As Manuel Muñiz explains, "the cell is the basic unit of life and, at the same time, an extremely complex and sophisticated machine in which thousands of proteins, among other components, are strategically located in different compartments where they carry out cellular functions". The cell must ensure that its proteins are properly distributed to their place of function, because if this fails and they do not reach their destination, the proteins either stop working or get out of control, causing diseases ranging from genetic syndromes to cancer or neurological diseases. Therefore, it is important to investigate how proteins are distributed towards their functional destination.
Many years ago it was suggested that, in addition to cells' conventional protein transportation machinery (whose discovery received the Nobel Prize for Medicine in 2013), the lipids that make up the cell membranes may also play an additional role in the distribution of proteins within cells. This work by the Seville researchers solves this enigma of basic biology, demonstrating for the first time how lipids can distribute proteins at the cellular level.
Molecular exit doors
The proteins are manufactured in a compartment of the cell and then have to be distributed correctly by exiting through specific "doors". In this study, scientists from Seville discovered that membrane lipids are responsible for selecting and directing certain proteins to the correct exit doors.
To make this discovery, they designed a "mutant cell" that was programmed to manufacture a shortened version of cellular lipids called ceramides. The researchers suspected that the length of these lipids could be a determining factor in choosing the appropriate exit door.

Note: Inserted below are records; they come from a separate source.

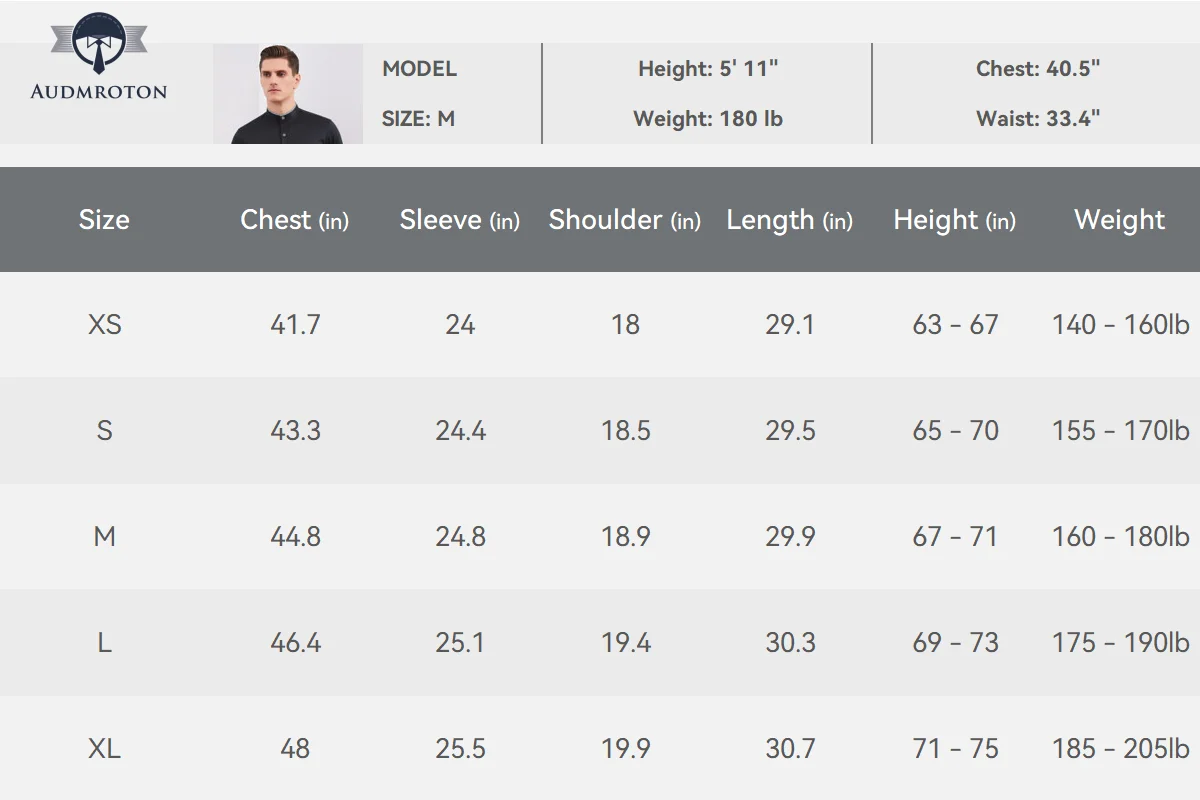Click the Weight column header
The image size is (1200, 800).
pos(1120,220)
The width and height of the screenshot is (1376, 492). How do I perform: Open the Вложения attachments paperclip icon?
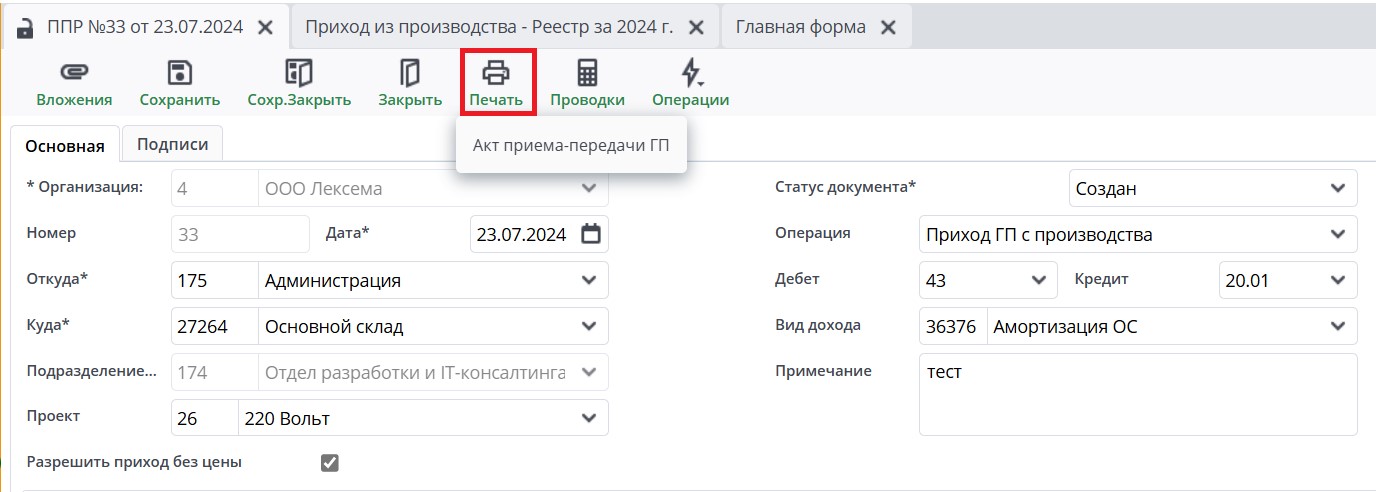[74, 73]
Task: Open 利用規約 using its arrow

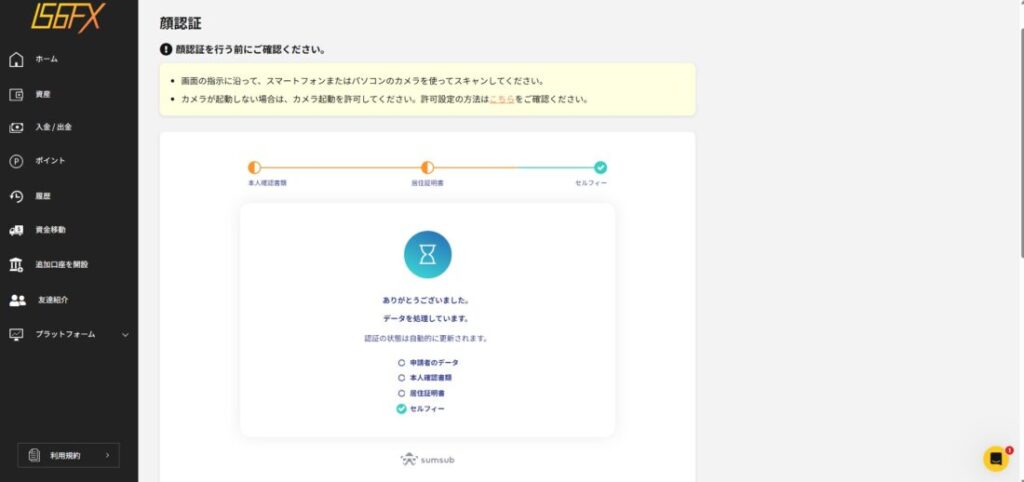Action: [x=107, y=456]
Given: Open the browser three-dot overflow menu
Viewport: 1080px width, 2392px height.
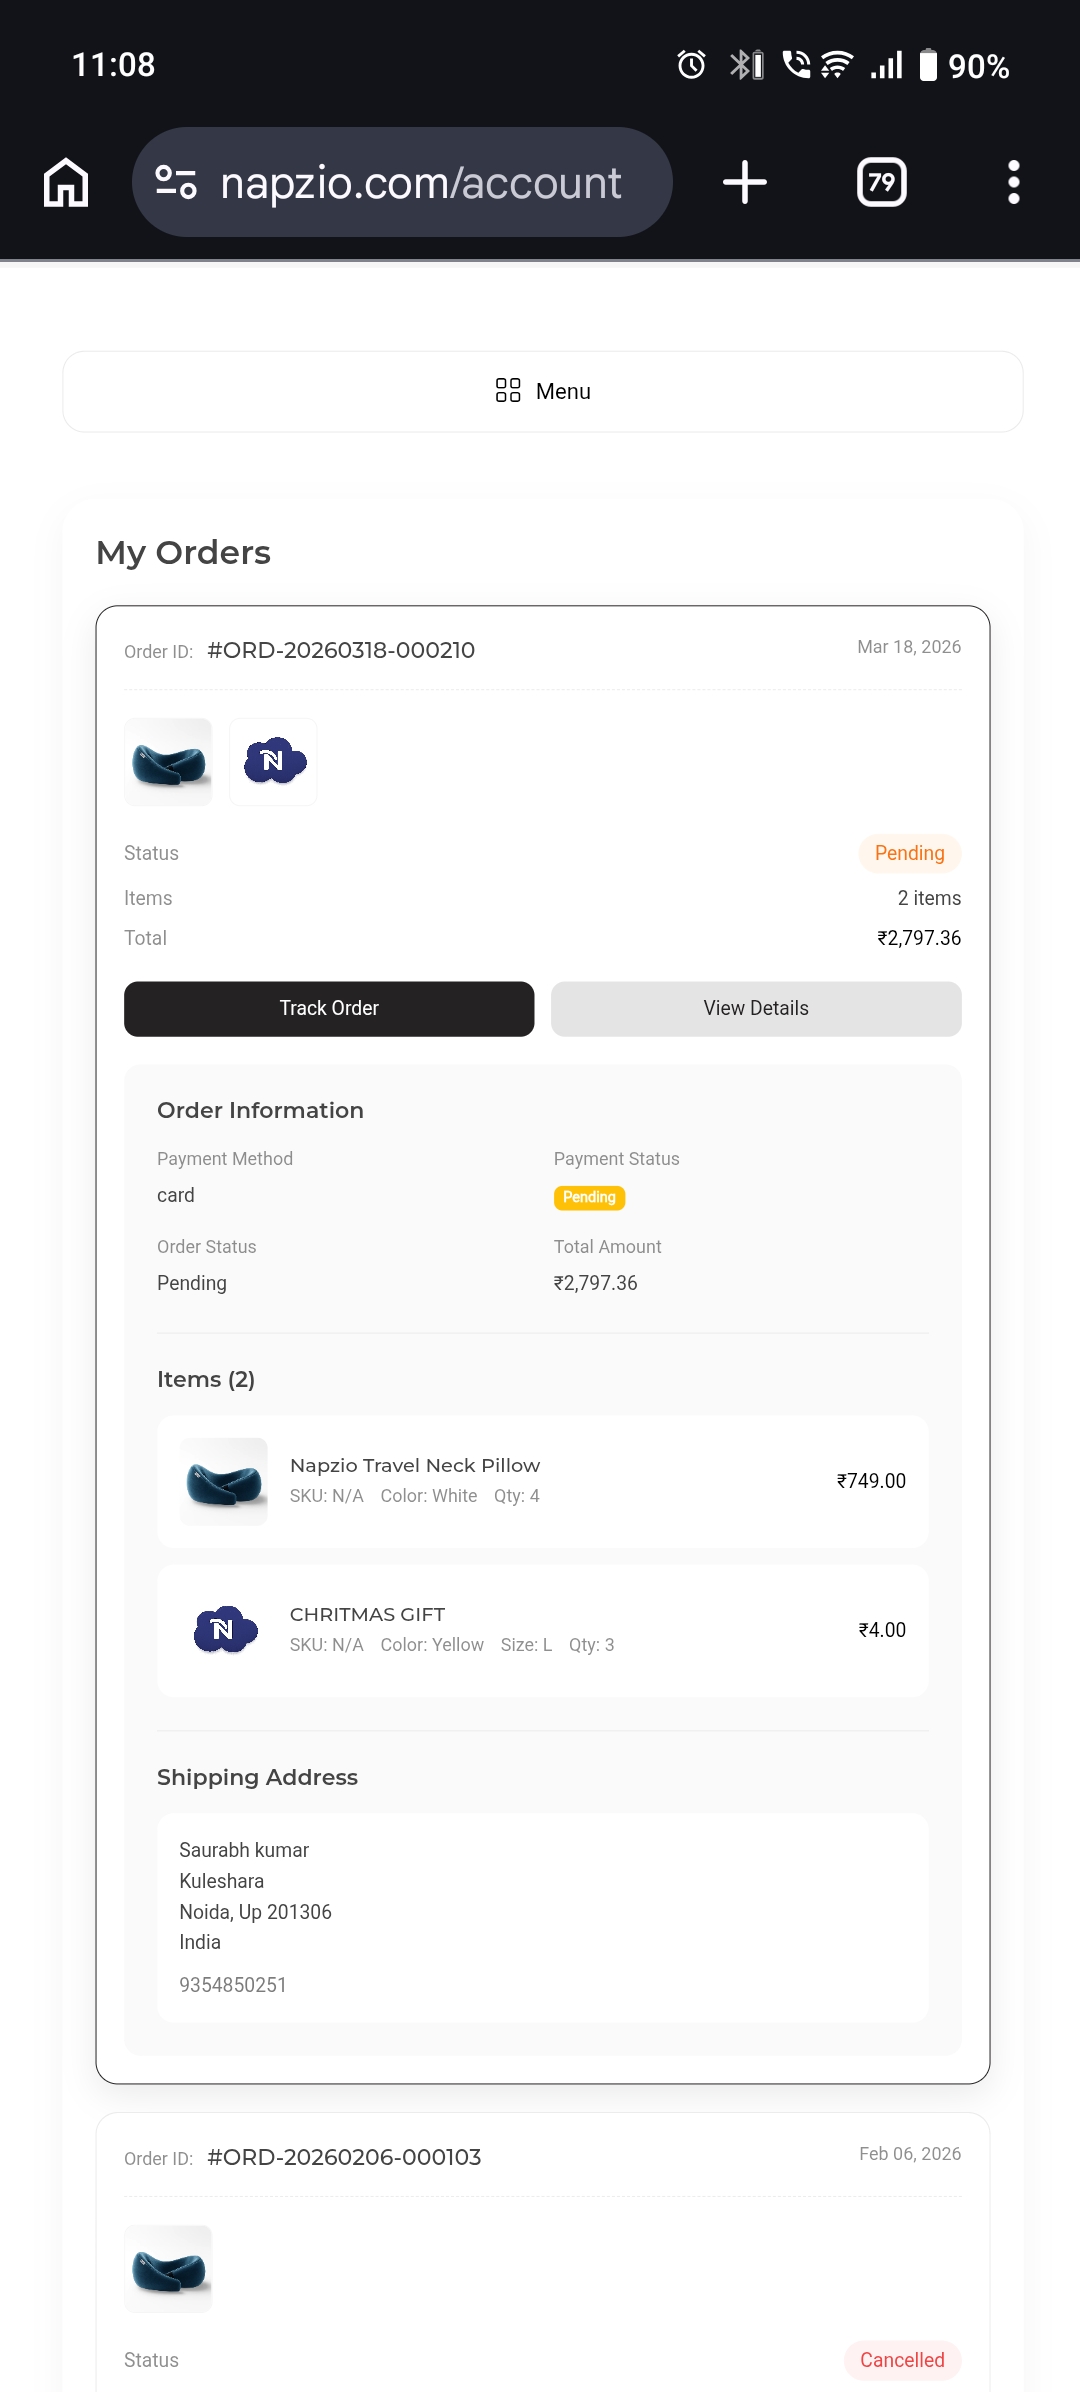Looking at the screenshot, I should pyautogui.click(x=1013, y=183).
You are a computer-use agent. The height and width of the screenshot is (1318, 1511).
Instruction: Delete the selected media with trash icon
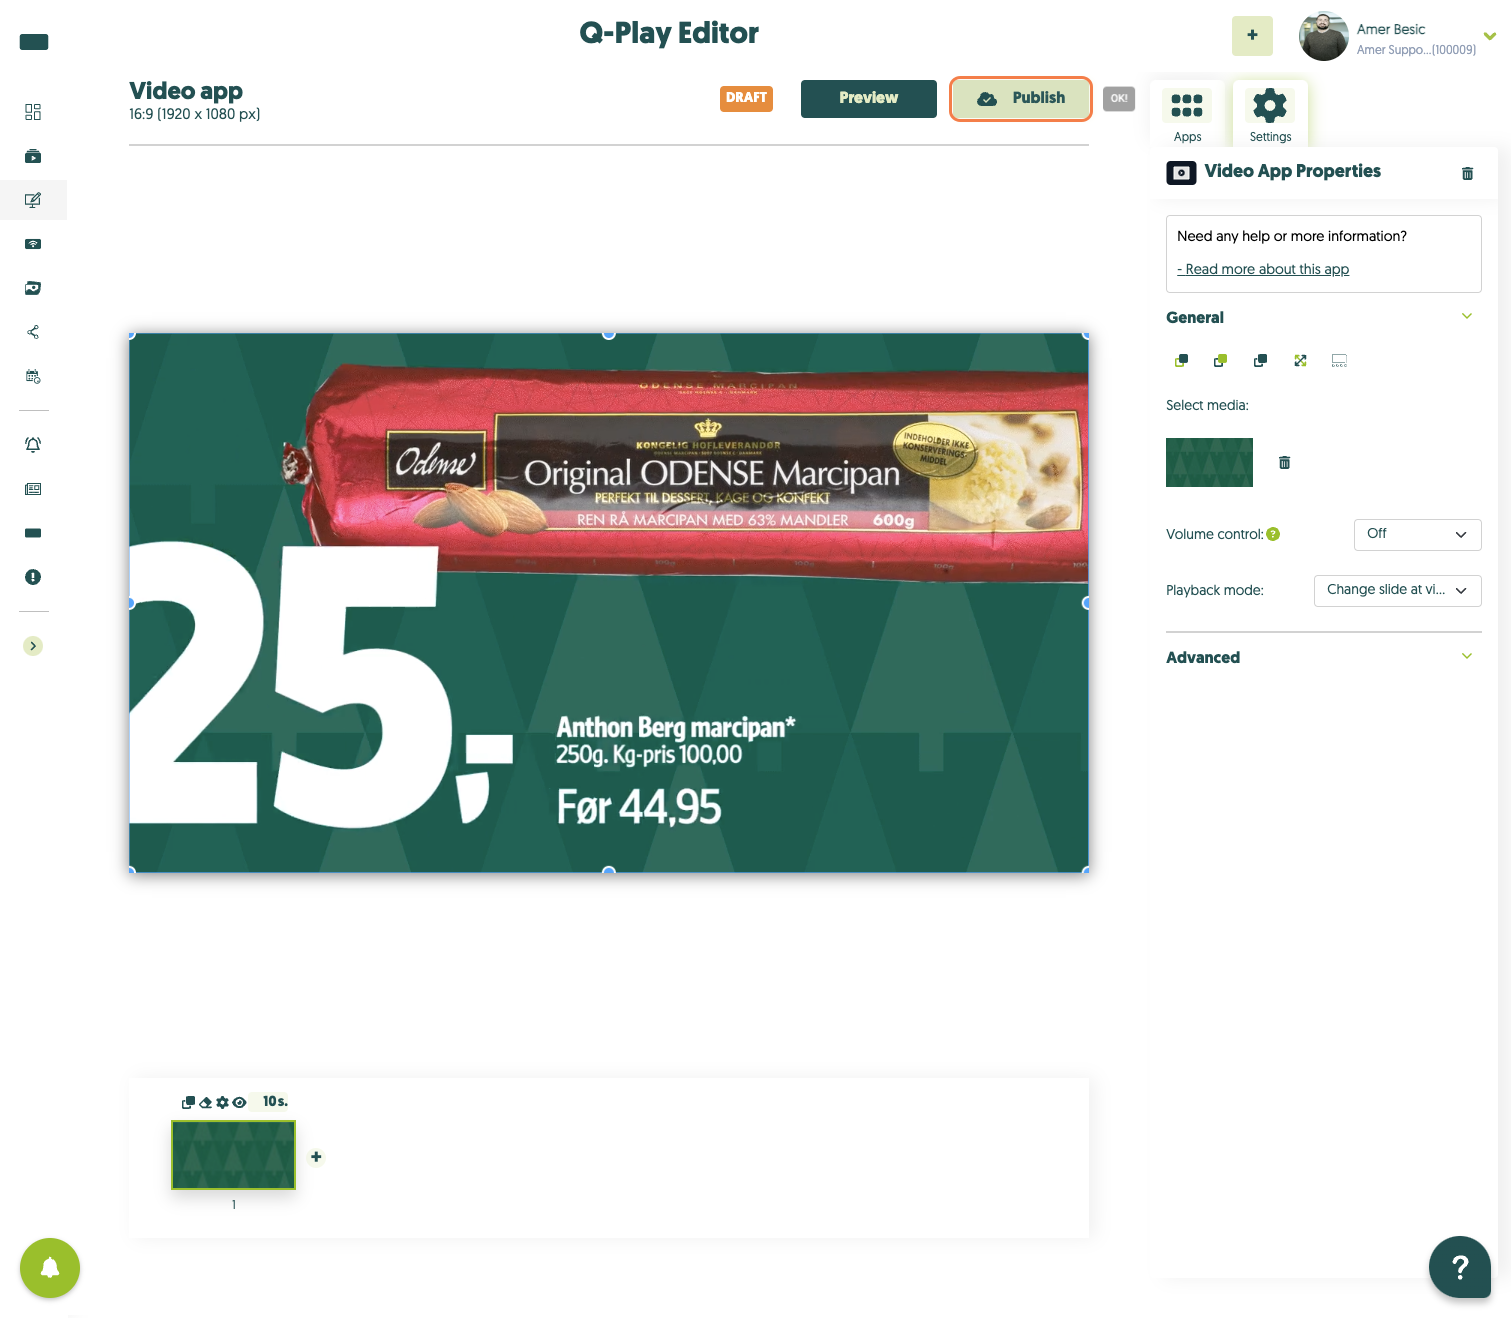[1285, 462]
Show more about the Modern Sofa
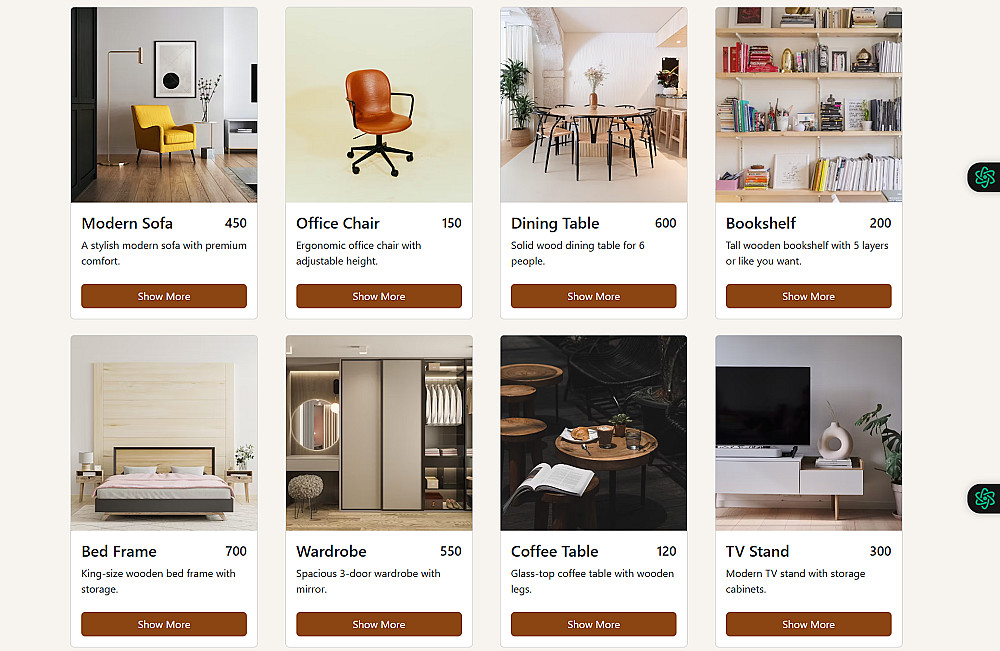1000x651 pixels. [164, 296]
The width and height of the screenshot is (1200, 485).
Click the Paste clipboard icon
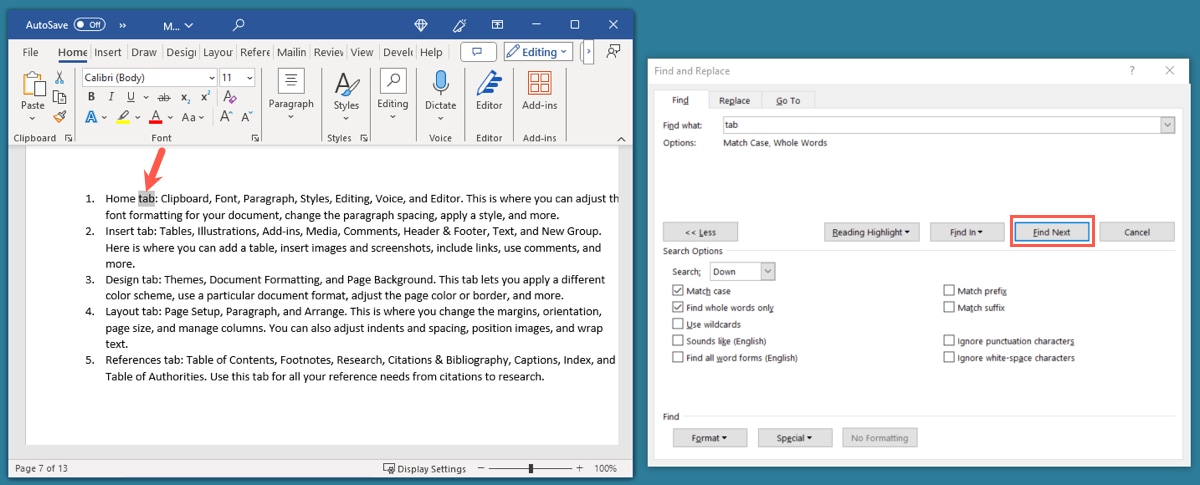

"And that's exactly what we found," explains the IBiS researcher. "Thanks to the short ceramides we generated, we were able to demonstrate for the first time that lipids are only able to guide proteins during transport if they are the right length. Moreover, by using such a powerful 'super microscope' we were able to capture for the first time on an ultra small scale and in vivo how proteins exit through these molecular doors".
Yeast model
As a curiosity, this study was carried out using yeast cells (the same unicellular fungus used to make bread, beer and wine) as a model organism, "because, being eukaryotic cells just like ours, they perform the same basic cellular processes in a very similar way, so the observations can be extrapolated to human cells", explains the University of Seville professor.
However, because they are also simpler and can be genetically manipulated very effectively, "yeast cells are an excellent model to understand the fundamental workings of the human cell and what causes disease, as demonstrated by the fact that several Nobel Prize for Medicine have been awarded to researchers who used this microorganism in their studies, including Paul Nurse or Randy Schekman".
In conclusion, Manuel Muñiz explains that the article published in Science Advances "has also served to demonstrate that lipids and proteins influence each other to self-organise together within the cell", and points out that the mechanism they have discovered and used for this "could be used in other processes, such as the entry and exit of certain viruses from the cell, as well as in the formation of exosomes (extra-cellular lipid vesicles involved in communication between cells, particularly in cancer)".